Buildings that have opted out must conduct new exemption votes every 18 months.

Laporte expects subsequent votes will result in more buildings eventually getting depreciation reports, putting additional pressure on holdout condo buildings to follow.

“Without the report it may appear there’s something undue to hide,” Laporte said.

He said some stratas think their building is in great condition so they don’t need a depreciation report, but don’t realize a good report can give them an edge over others when unit owners wish to sell.

The province amended the rules in the wake of the leaky condo crisis to shed more light on the physical condition of aging buildings and the preparations of their strata councils to cover the eventual cost of major repairs.

Laporte said some stratas initially worried about the cost of getting a report due to the high demand for them or that too few professionals were qualified to perform them.

Tony Gioventu, executive director of the Condominium Homeowners Association of B.C., is more optimistic about strata uptake, estimating 30 to 50 per cent of condo buildings now have at least commissioned a depreciation report.

He said the association is getting a few complaints each day from condo owners who can’t sell their units because their strata doesn’t yet have one.

Gioventu predicts the fallout for buildings without a report will extend to more stringent and costly terms – if not refusals – for prospective unit buyers from lenders and insurers.

While many strata councils fear bad news from the reports, he said the regulation change is good because it brings better protection for buyers and more certainty about future costs for owners.

“What we have is a rapidly aging housing stock coupled with low cash reserves, so we are seeing older buildings that have significant unanticipated special levies,” Gioventu said.

A 35-year-old Burnaby condo complex he visited last month is facing a $27,000-a-unit special levy to replace its decking and siding.

“It’s because they’ve ignored their building. They simply haven’t done maintenance in the last 15 years.”

A strata may not be on financial track to cover a $100,000 elevator replacement in 10 years time, he said, but at least a depreciation report will lay out what residents can expect.

“Everybody wants the same thing when it comes to real estate and that’s certainty,” Gioventu said. “The leaky condo issue was really about being the victim of a failure or an emergency. Depreciation reports help to eliminate that risk.”
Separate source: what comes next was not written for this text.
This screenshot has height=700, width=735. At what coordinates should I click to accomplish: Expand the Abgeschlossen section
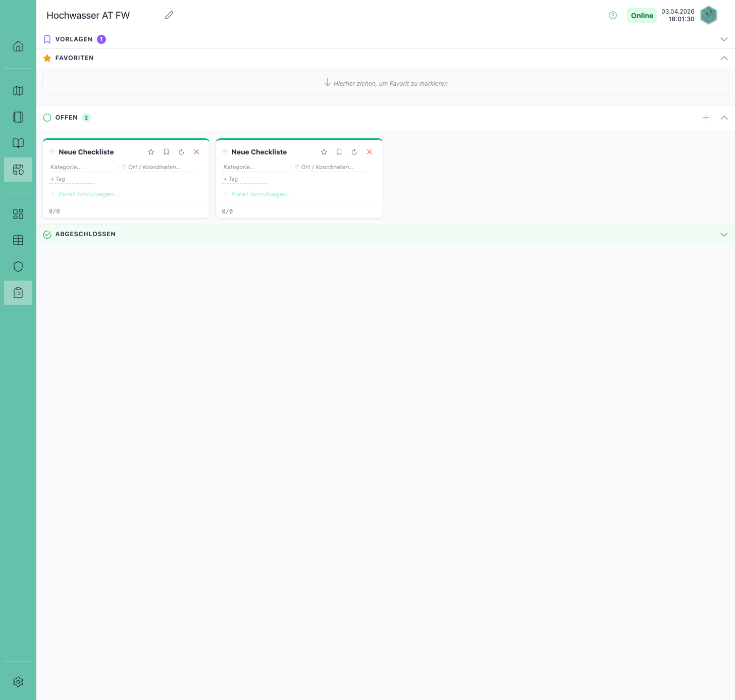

He said he believes the number of stratas actually voting to exempt themselves from the new rules is less than five per cent.

Some others stratas are on a wait list for a report, he said, or plan to get one but haven’t yet raised the money.
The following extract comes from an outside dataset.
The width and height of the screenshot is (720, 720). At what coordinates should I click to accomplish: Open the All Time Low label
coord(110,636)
James Balderson, a long-time advocate for leaky condo owners, said prospective condo buyers should insist on seeing a depreciation report if it exists.
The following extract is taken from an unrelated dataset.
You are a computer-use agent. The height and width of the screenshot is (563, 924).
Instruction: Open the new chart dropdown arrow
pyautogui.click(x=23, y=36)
The absence of a report should be a red flag, he said.

“If they don’t have one and they don’t want to know what the score is, why should you as a purchaser assume those risks without knowing what the risks are?” Balderson asked.

The provincial government provided more than $670 million in interest-free loans to help owners finance repairs to 16,000 leaky condos during the 2000s.

As for suggestions a second wave of leaky condos is on the way as depreciation reports expose unfunded building problems, he said the issue never really went away.

“There was only one primary wave from about 1980 to 2000, but the problem is only maybe half of them are properly fixed,” Balderson said. “There are plenty of problems you can still buy into.”

Get local stories you won't find anywhere else right to your inbox.
Sign up here

Just Posted

White Rock council say closure of the city’s pier, promenade and parking lots are not under consideration at this time, but have approved other COVID-19 options for the waterfront including stepped-up RCMP patrols that are already part of detachment planning. (Aaron Hinks photo)
White Rock pier, promenade, parking lot closures off the table – for now

Council members warn decision subject to future provincial health orders

It remains to be seen how tourism dollars announced this week will help in White Rock. (Sterling Cunningham file photo)
White Rock officials question if tourism relief will come soon enough

For business, budget ‘feels more like a placeholder,’ says chamber head

B.C. Finance Minister Selina Robinson outlines the province’s three-year budget in Victoria, April 20, 2021. (B.C. government video)
South Surrey, White Rock MLAs call Tuesday’s provincial budget ‘disappointing’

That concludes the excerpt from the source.